Model Evaluation and Validation
Model evaluation included plotting and evaluating original series, estimated series and residual series. In addition, Ljung-Box test and other statistical tests were used.
To validate the model, we performed in-sample testing to compare forecasted values against actual values. The data was split into two parts, first part was used for modeling. The second part was used for evaluating the forecast.
The chart below visualizes such a forecast. It shows that the model does a decent job of predicting the range for the future values.
We have a centralized monitoring service which hosts the model. This service is set to run at certain schedules to generate necessary forecasts and compares the same against the actual within a certain confidence interval threshold. Any value that falls outside the selected confidence interval is considered as a candidate for anomaly analysis. The model notifies operations personnel in such events.
The goal of this implementation is to identify email batches that deviate from the normal sending pattern.
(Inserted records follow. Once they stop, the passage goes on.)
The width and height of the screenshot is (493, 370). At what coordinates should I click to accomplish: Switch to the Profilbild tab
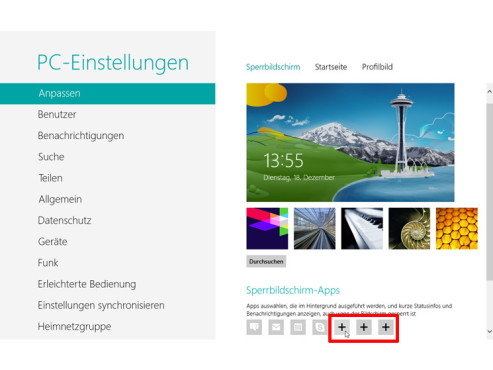point(377,67)
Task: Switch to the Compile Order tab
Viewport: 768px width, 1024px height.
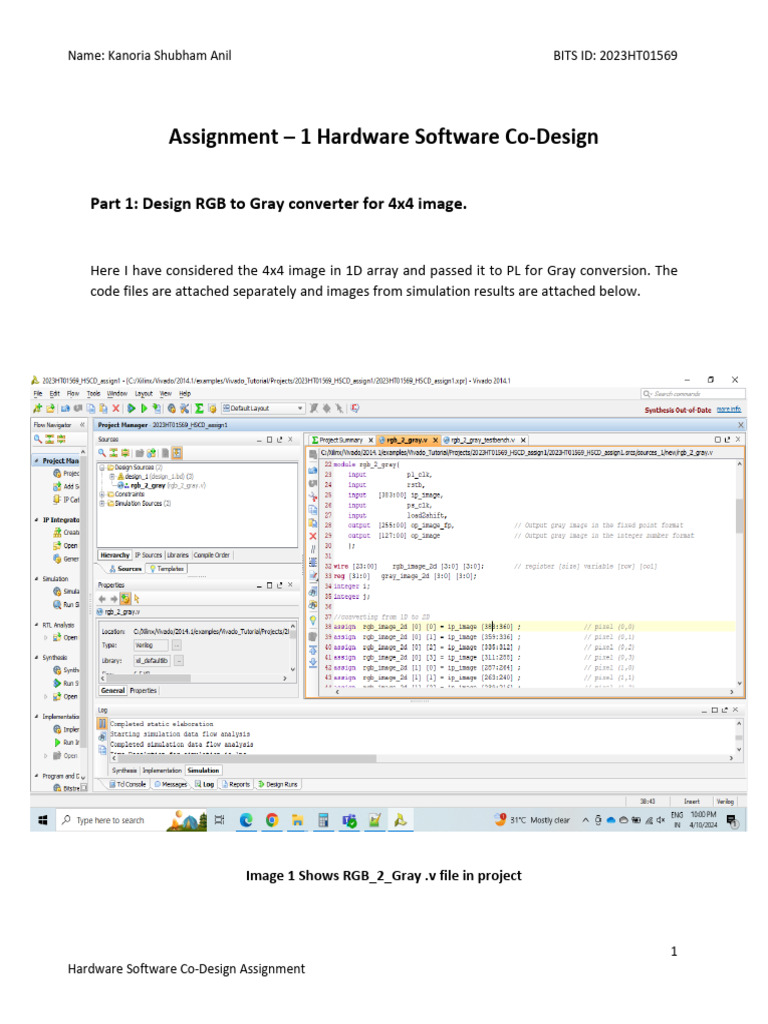Action: (211, 554)
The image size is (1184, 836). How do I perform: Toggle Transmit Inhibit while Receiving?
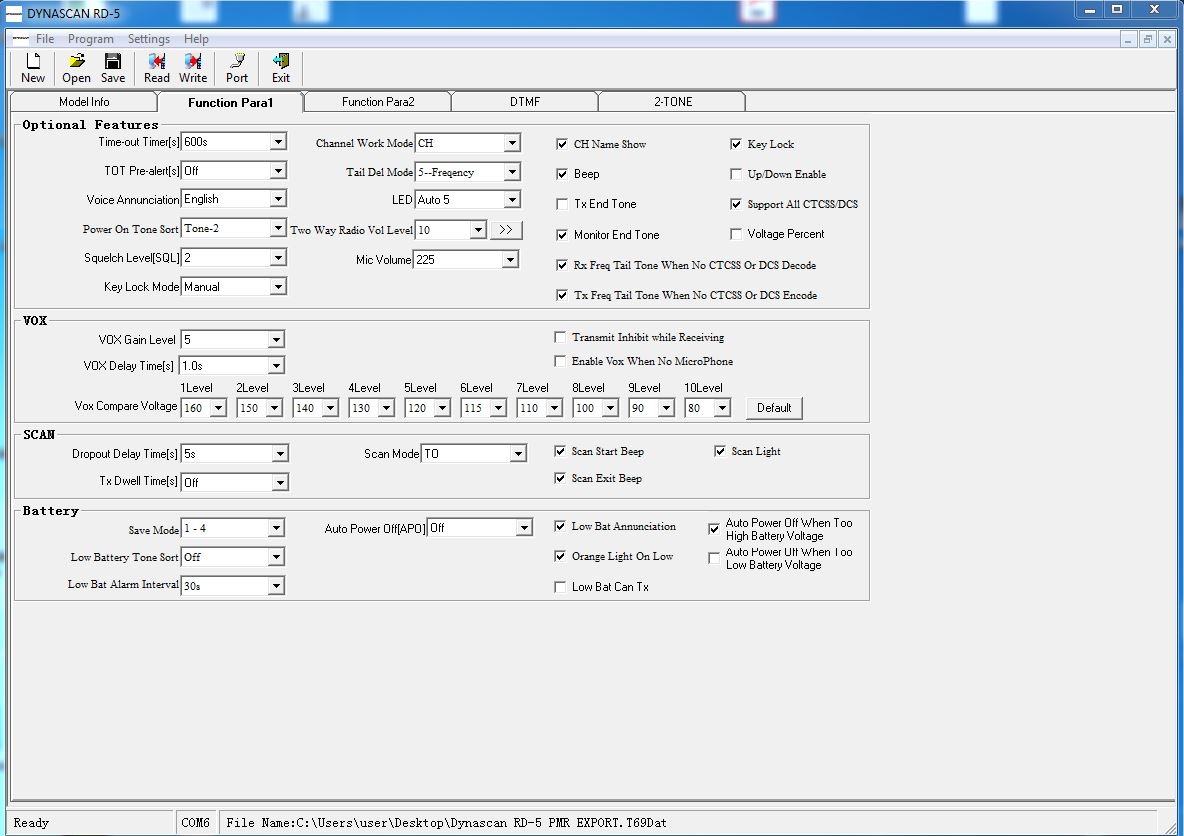tap(560, 338)
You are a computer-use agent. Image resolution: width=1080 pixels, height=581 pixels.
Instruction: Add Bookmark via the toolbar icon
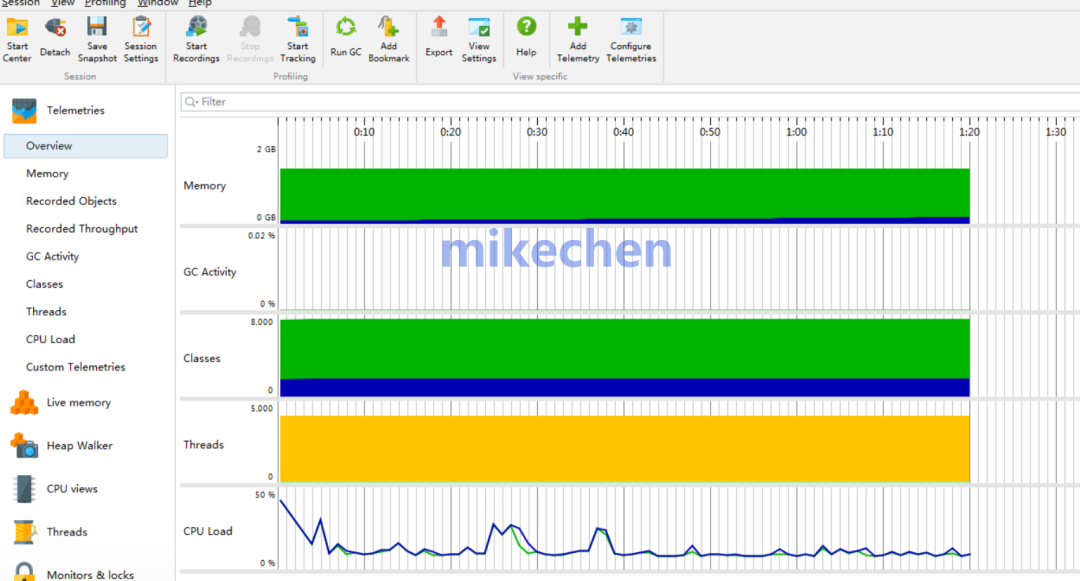coord(388,28)
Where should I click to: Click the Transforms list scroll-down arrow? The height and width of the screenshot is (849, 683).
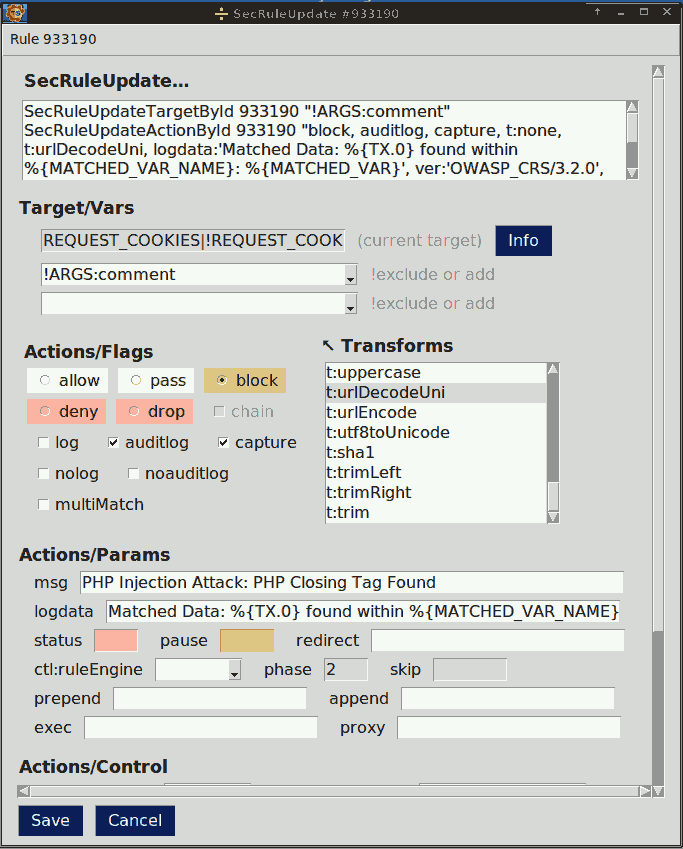553,516
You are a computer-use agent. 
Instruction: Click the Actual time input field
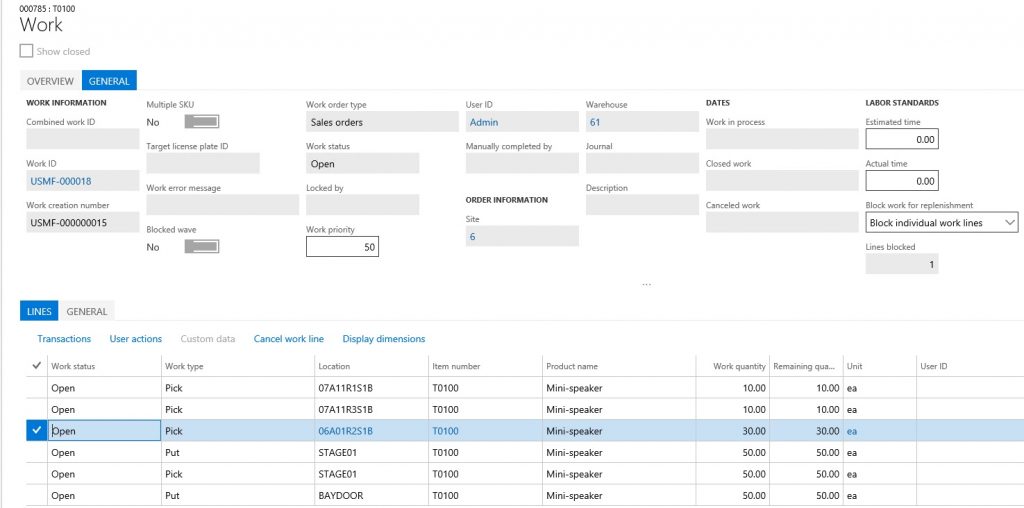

Manual tracking of multiple email batches overwhelms human limitations. This hands-off implementation via algorithm enables us to monitor large numbers of email batches in an automated fashion. We continually refine the model as we accumulate more training data.
We plan to incorporate ranking and scoring of anomalies to minimize false positives in future models. In addition, incorporate a feature that correlates anomalies with other application events, such as issues with email server, etc., that affect the accuracy of statistical predictions.